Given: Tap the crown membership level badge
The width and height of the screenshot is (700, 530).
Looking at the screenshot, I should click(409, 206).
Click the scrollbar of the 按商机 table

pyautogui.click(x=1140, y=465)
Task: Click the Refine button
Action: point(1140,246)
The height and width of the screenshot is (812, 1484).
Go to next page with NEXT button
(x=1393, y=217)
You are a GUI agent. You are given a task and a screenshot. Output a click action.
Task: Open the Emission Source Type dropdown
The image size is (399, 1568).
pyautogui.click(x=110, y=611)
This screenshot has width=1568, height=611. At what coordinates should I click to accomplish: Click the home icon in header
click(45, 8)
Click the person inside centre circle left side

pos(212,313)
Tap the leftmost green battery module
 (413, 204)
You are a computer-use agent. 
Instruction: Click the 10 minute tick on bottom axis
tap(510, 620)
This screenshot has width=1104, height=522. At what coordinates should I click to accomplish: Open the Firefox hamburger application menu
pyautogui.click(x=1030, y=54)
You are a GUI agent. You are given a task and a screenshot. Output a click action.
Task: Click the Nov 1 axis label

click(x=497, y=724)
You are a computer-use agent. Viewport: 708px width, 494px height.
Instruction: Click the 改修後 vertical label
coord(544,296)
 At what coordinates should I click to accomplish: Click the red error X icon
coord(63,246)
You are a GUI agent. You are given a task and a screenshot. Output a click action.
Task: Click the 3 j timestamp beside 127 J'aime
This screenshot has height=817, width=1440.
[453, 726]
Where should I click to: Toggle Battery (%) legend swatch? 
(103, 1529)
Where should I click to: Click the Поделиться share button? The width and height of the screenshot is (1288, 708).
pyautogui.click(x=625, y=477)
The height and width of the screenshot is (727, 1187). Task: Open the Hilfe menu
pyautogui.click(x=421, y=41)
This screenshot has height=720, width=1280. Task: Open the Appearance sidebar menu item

################

Line by line, transcribe the material above without leaving anything out.

§ **Answer**:
Given: Tap the crown membership level badge
The width and height of the screenshot is (700, 530).
Looking at the screenshot, I should click(409, 206).
Click the scrollbar of the 按商机 table

pyautogui.click(x=1140, y=465)
Task: Click the Refine button
Action: point(1140,246)
The height and width of the screenshot is (812, 1484).
Go to next page with NEXT button
(x=1393, y=217)
You are a GUI agent. You are given a task and a screenshot. Output a click action.
Task: Open the Emission Source Type dropdown
The image size is (399, 1568).
pyautogui.click(x=110, y=611)
This screenshot has width=1568, height=611. At what coordinates should I click to accomplish: Click the home icon in header
click(45, 8)
Click the person inside centre circle left side

pos(212,313)
Tap the leftmost green battery module
 (413, 204)
You are a computer-use agent. 
Instruction: Click the 10 minute tick on bottom axis
tap(510, 620)
This screenshot has width=1104, height=522. At what coordinates should I click to accomplish: Open the Firefox hamburger application menu
pyautogui.click(x=1030, y=54)
You are a GUI agent. You are given a task and a screenshot. Output a click action.
Task: Click the Nov 1 axis label

click(x=497, y=724)
You are a computer-use agent. Viewport: 708px width, 494px height.
Instruction: Click the 改修後 vertical label
coord(544,296)
 At what coordinates should I click to accomplish: Click the red error X icon
coord(63,246)
You are a GUI agent. You are given a task and a screenshot. Output a click action.
Task: Click the 3 j timestamp beside 127 J'aime
This screenshot has height=817, width=1440.
[453, 726]
Where should I click to: Toggle Battery (%) legend swatch? 
(103, 1529)
Where should I click to: Click the Поделиться share button? The width and height of the screenshot is (1288, 708).
pyautogui.click(x=625, y=477)
The height and width of the screenshot is (727, 1187). Task: Open the Hilfe menu
pyautogui.click(x=421, y=41)
This screenshot has height=720, width=1280. Task: Open the Appearance sidebar menu item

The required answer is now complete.